I've always heard the saying that goes something like "you can't understand a person until you've walked a mile in their shoes." In my opinion, understanding the situation of someone is essential before witnessing to them. I was anticipating having to wear the heels of the interns and journalists of the city, as well as the comfy walking shoes of the city residents; but had never considered what it would look like to wear the shoes of the impoverished.
In contemplating my own reaction and what actions I could take, I looked into how others apply this concept. Some people like Harvard grad John Frame, take this thought quite seriously and devote portions of their life to living among the homeless population. On a less permanent but much larger scale, organizations like 30 hour famine, work in the same way to educate high school students about the lives of poor, hungry people around the globe and give them a one day glimpse into their life.While learning and experiencing the lives of the needy is important, I feel a certain amount of action is then necessary. As Jesus' example shows, one of the most important parts of any strong ministry is humble service towards others. Sometimes we need to just get over our own feelings of adequacy and serve people at their basest of needs.

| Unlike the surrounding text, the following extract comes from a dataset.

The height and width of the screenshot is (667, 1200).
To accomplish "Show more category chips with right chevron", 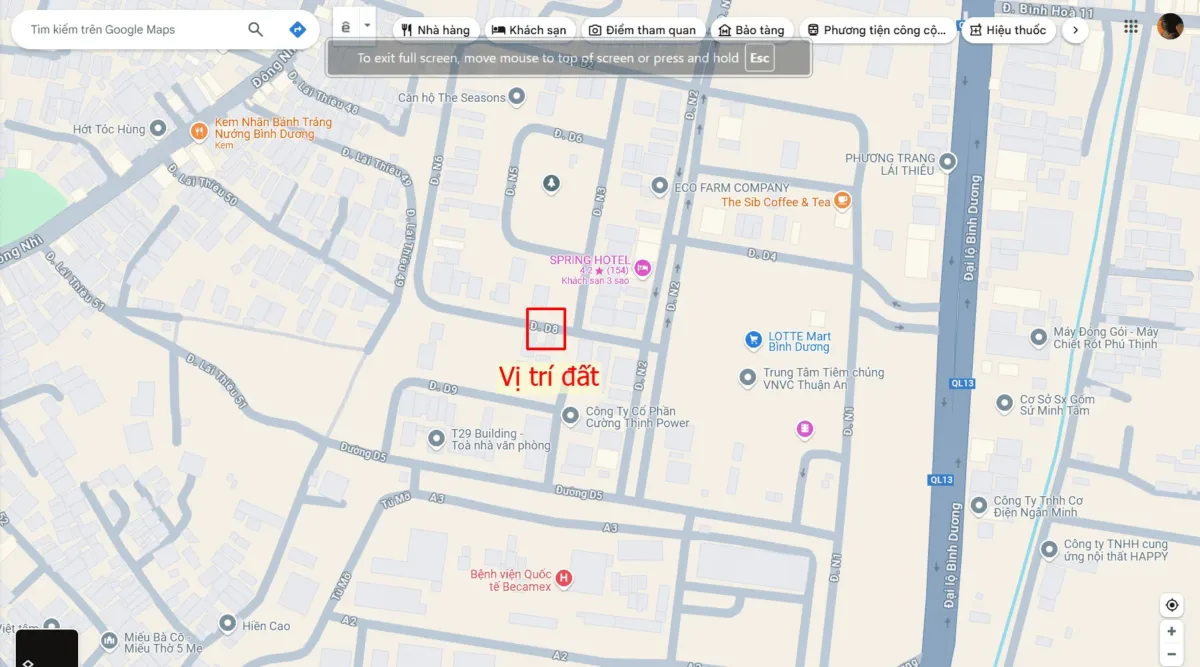I will pos(1074,30).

While we are not called to wash the feet of each person we wish to serve, we are called to minister to them in some fashion. To me, it seems that we can't understand someone until we've walked a mile in their shoes, but we also can't minister to them until we've done something as basic as cleanse their feet. Although the custom of feet washing has become almost obsolete in the western world some organizations have taken the feeling behind the idea and run with it. Caring for the feet of the needy could almost be considered their theme.
"So [Jesus] got up from the meal, took off his outer clothing and wrapped a towel around his waist. After that he poured water into a basin and began to wash his disciples' feet, drying them with the towel that was wrapped around him." John 13: 4-5
Soles 4 Souls and Toms Shoes both work in different ways, with average people, to distribute shoes globally to the people who need them. The Toms shoes program works on a "one to one" donation basis; they donate one pair of shoes to someone in need for every pair bought by someone else. They have also organized an event known as One Day Without Shoes, where people are encouraged to go barefoot to raise awareness of children dying because their feet are left unprotected from infection.
People are out there acting out Christ's example in modern day form. While there is still so much more to be done for people then just care for, cleanse, and cover their feet; we must not neglect that, even towards our Christian brethren. Our feet are what support us, carry us places, and enhance our ability to witness. Feet are so much more than sweaty, dirty pieces of our body, as Isaiah 52:7 says -
"How beautiful...are the feet of those who bring good news."For me personally as I'm going into the rest of this semester this thought will always be on my mind as I try to comprehend my unique role in the city we call our capitol.